● **STATED PROBLEM 1**
According to the patent text, what does the classification method based on a convolutional neural network require in order to improve classification accuracy?

● **SOURCE TEXT**
• • •
Moreover, complex post-processing is required in the classification
method based on a convolutional neural network to improve the
classification accuracy. Since the present application uses the
technique of fusing the feature submap of each text box, the
semantic feature corresponding to the preobtained text information
of each text box and the position feature corresponding to the
preobtained position information of each text box into a multimodal
feature, the problems in a classification method based on a
convolutional neural network in the related art are overcome, where
the problems includes that the classification method based on a
convolutional neural network in the related art can be used to
extract only an image feature of a document image to classify the
document image, ignores a semantic feature and a position feature
in the document image and thus cannot well use the semantic and
position feature information in the document image, and requires
complex post-processing to improve the classification accuracy.
Therefore, the technique according to the present application can
well use semantic and position features in a document image and
effectively fuse and align image information, semantic information
and position information of the document image to achieve the
object of improving the classification accuracy of the document
image. Moreover, the technique according to the present application
can be implemented and popularized easily and thus can be used more
widely.
Embodiment Three
[0035] FIG. 3 is a third flowchart of an image classification
method according to an embodiment of the present application. This
embodiment is optimized and expanded based on the preceding
solution and can be combined with each preceding optional
implementation. As shown in FIG. 3, the image classification method
may include the steps below.
[0036] In S301, a to-be-classified document image is input into a
pretrained neural network, and a feature submap of each text box of
the to-be-classified document image is obtained by use of the
neural network.
[0037] In S302, the feature submap of each text box, a semantic
feature corresponding to preobtained text information of each text
box and a position feature corresponding to preobtained position
information of each text box are input into a pretrained multimodal
feature fusion model, and the feature submap of each text box, the
semantic feature corresponding to the preobtained text information
of each text box and the position feature corresponding to the
preobtained position information of each text box are fused, by use
of the multimodal feature fusion model, into a multimodal feature
corresponding to each text box.
[0038] In S303, association information between each text box and
another text box in the to-be-classified document image is obtained
by use of a pretrained graph convolutional network and based on the
multimodal feature corresponding to each text box.
[0039] In S304, an associated multimodal feature corresponding to
each text box is obtained based on the association information
between each text box and another text box in the to-be-classified
document image.
[0040] In S305, the association information between each text box
and another text box in the to-be-classified document image is
input into a pretrained graph learning convolutional network
(GLCN), and updated association information between each text box
and another text box in the to-be-classified document image is
obtained by use of the graph learning convolutional network.
• • •
● **ENTRIES SUPPLIED**
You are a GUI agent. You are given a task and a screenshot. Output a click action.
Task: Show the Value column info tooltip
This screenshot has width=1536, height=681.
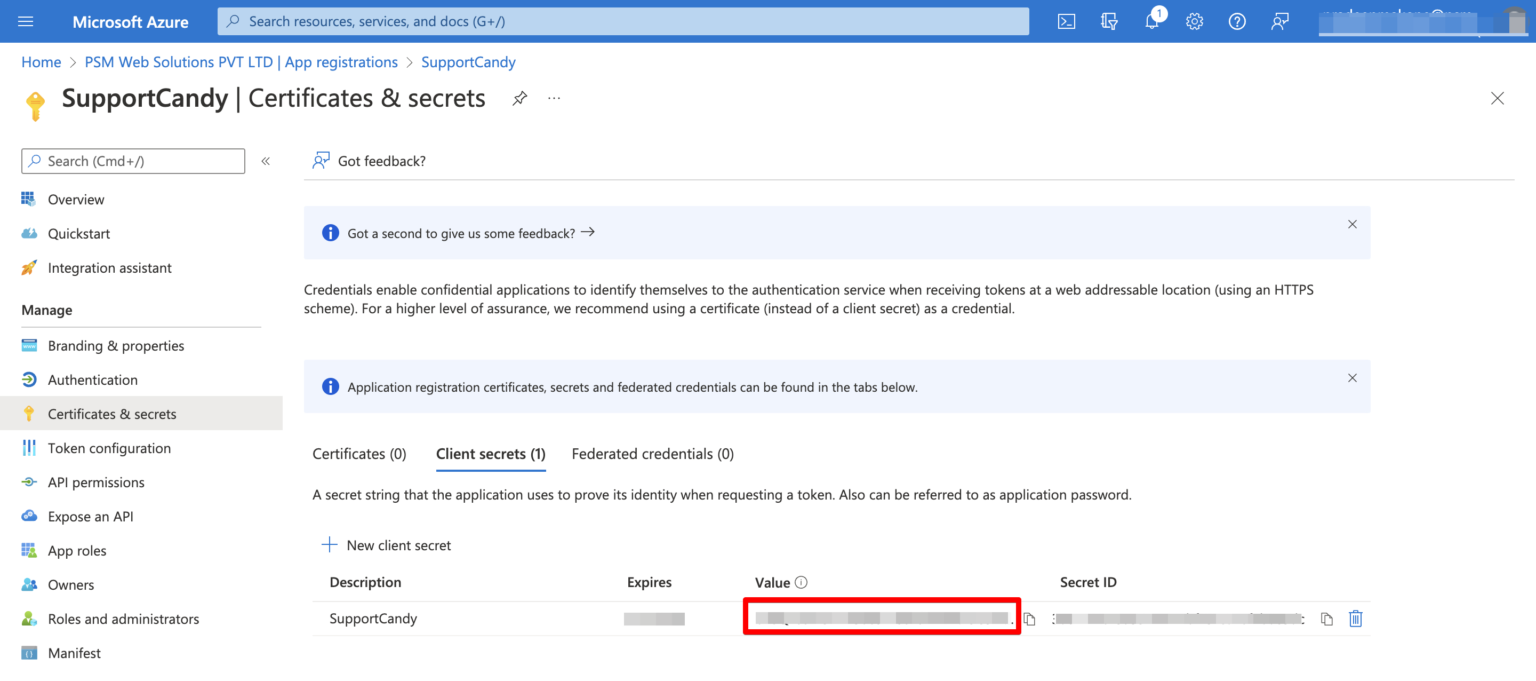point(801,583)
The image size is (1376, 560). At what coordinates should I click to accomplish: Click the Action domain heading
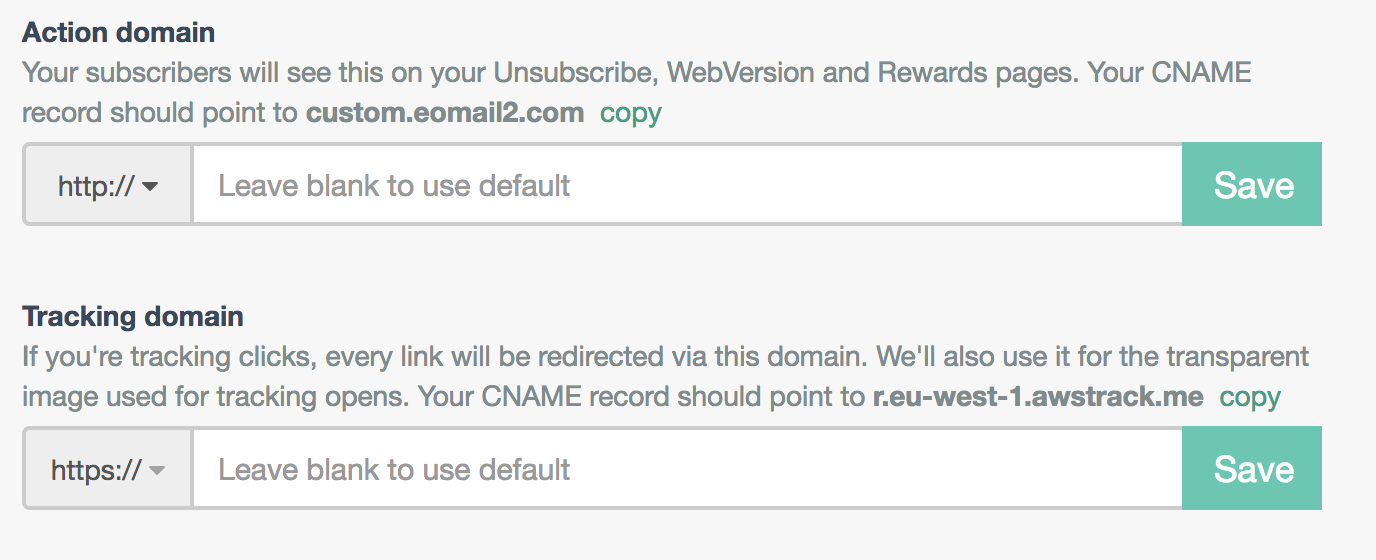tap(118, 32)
• • •
● **STATED PROBLEM 2**
In the records, swap "heading" for "title" in the lines running from the line containing "The image size" through the end of the records, inclusive, and reproduce only those lines with everything else unchanged. Leave the pictures out of the answer.

● **WRITTEN RESPONSE 1**
It requires complex post-processing.

● **WRITTEN RESPONSE 2**
The image size is (1376, 560). At what coordinates should I click to accomplish: Click the Action domain title
tap(118, 32)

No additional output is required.